__What is required__
An acceptable response holds only the line containing "Melone (25, 1709)" and every line after it to the end of the records, each reproduced exactly.

Dataset records
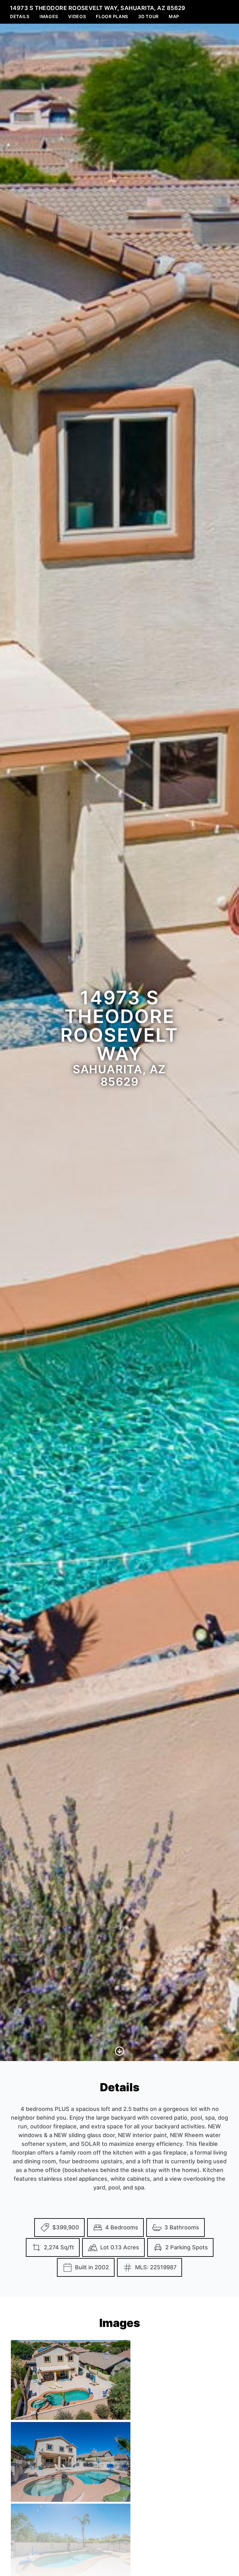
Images (49, 16)
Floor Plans (112, 16)
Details (20, 16)
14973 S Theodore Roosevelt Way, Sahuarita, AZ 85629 (97, 8)
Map (174, 16)
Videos (77, 16)
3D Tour (148, 16)
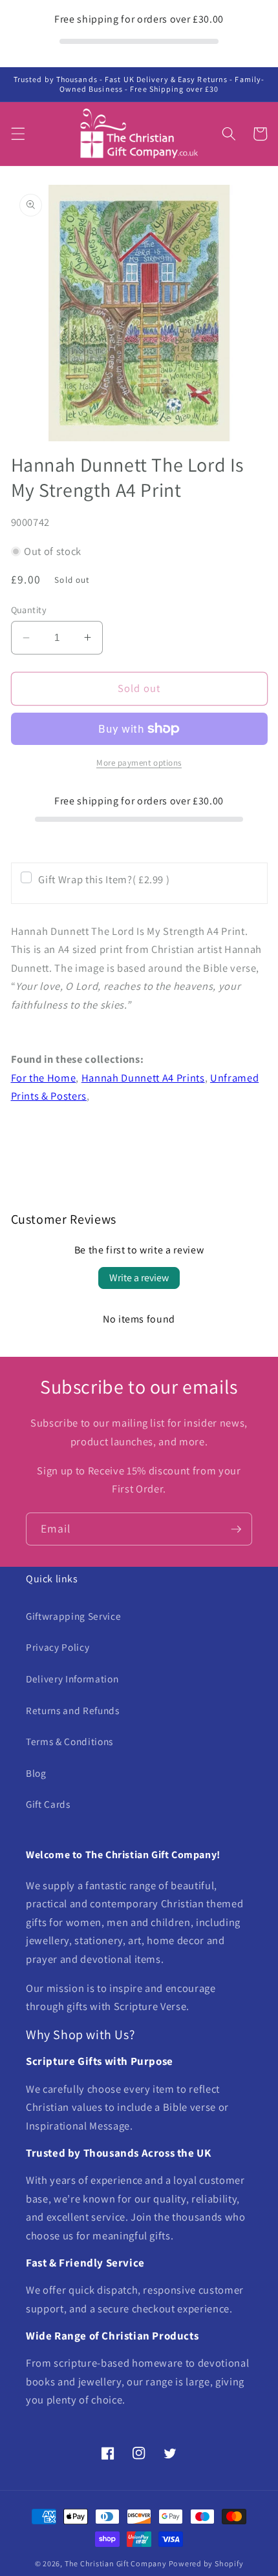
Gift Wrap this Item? (103, 879)
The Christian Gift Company (116, 2563)
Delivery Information (72, 1678)
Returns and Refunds (73, 1710)
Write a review (139, 1277)
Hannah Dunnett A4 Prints (143, 1078)
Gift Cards (48, 1803)
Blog (36, 1772)
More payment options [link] (139, 762)
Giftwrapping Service (73, 1615)
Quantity (29, 609)
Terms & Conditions (69, 1741)
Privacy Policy (57, 1646)
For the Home (43, 1078)
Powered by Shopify (206, 2563)
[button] (17, 133)
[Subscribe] (235, 1529)
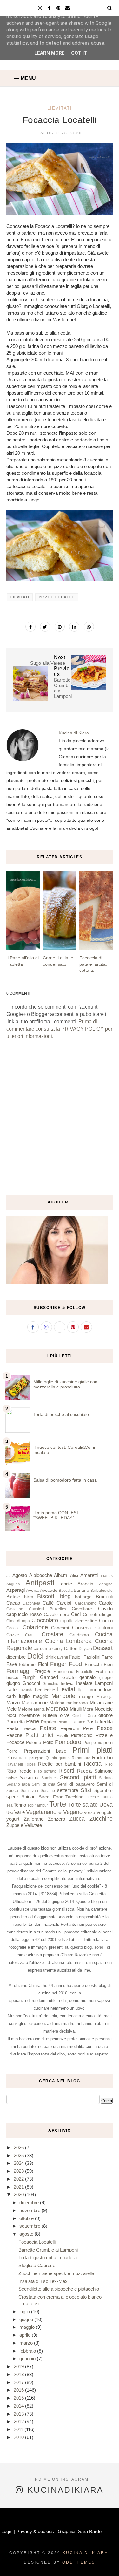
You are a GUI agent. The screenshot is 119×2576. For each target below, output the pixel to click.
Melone (25, 1709)
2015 (19, 2398)
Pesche (14, 1735)
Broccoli (104, 1596)
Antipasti (39, 1582)
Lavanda (26, 1690)
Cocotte (13, 1628)
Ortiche (78, 1716)
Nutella (50, 1715)
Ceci (76, 1614)
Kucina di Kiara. (86, 2553)
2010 (19, 2437)
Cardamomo (85, 1603)
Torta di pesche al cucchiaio (61, 1414)
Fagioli (75, 1656)
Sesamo (48, 1791)
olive (64, 1715)
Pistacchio (81, 1735)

__Response to the exercise__
Melone (25, 1709)
2015 (19, 2398)
Pesche (14, 1735)
Broccoli (104, 1596)
Antipasti (39, 1582)
Lavanda (26, 1690)
Cocotte (13, 1628)
Ortiche (78, 1716)
Nutella (50, 1715)
Ceci (76, 1614)
Kucina di Kiara. (86, 2553)
2010 (19, 2437)
Cardamomo (85, 1603)
Torta di pesche al cucchiaio (61, 1414)
Fagioli (75, 1656)
Sesamo (48, 1791)
olive (64, 1715)
Pistacchio (81, 1735)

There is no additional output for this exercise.